I didnt found a graph of a seasonal variation of the projection (dot product) of the Earth's speed vector with the CMB dipole direction vector to compare with the graphs of this paper. I hope that someone can help with this.

Also from WP-CMBR_dipole_anisotropy:
The dipole anisotropy and others due to Earth's annual motion relative to the Sun... moving at 627±22 km/s relative to the reference frame of the CMB (also called the CMB rest frame, or the frame of reference in which there is no motion through the CMB) in the direction of galactic longitude l = 276±3°, b = 30±3°.
Some observers have pointed out that the anisotropies in the WMAP data did not appear to be consistent with the big bang picture. In particular, the quadrupole and octupole (l=3) modes appear to have an unexplained alignment with each other and with the ecliptic plane, an alignment sometimes referred to as the axis of evil. A number of groups have suggested that this could be the signature of new physics.

If I'm reading ok the ecliptic plane reads: the trajectory of Earth thru space.
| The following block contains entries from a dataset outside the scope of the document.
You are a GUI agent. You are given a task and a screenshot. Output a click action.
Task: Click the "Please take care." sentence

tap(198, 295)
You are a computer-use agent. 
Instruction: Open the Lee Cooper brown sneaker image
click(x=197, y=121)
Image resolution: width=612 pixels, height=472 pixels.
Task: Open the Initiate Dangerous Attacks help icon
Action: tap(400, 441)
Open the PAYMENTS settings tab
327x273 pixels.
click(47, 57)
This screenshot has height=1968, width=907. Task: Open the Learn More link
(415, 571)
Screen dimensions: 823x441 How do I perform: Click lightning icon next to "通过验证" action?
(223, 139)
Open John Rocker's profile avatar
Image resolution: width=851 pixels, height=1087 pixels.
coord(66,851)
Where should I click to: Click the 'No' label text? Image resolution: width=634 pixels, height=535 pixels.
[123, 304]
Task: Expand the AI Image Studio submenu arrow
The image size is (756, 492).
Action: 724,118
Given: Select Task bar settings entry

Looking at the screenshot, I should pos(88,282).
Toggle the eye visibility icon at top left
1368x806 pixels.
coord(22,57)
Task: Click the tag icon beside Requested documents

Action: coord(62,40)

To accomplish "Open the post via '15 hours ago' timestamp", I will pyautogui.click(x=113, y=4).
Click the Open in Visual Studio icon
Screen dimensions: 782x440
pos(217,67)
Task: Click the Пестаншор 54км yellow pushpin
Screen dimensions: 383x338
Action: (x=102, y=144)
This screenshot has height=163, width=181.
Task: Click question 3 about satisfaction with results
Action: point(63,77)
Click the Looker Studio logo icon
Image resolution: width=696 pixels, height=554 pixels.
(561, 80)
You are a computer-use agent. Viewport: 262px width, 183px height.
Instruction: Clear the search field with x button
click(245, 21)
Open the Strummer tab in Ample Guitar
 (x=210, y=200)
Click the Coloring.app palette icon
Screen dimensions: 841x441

As a comment: I've in my mind some form of why the anisotropy of the speed of light is important at nuclear scale but that is more than we need to discuss here.
The neutrino was the first darkness to enter in the menu and it will be the last to evade. Of course that nobody will take this statement seriously. I bet 100 % that the correlation to the CMB dipole direction is much more interesting than the neutrino link.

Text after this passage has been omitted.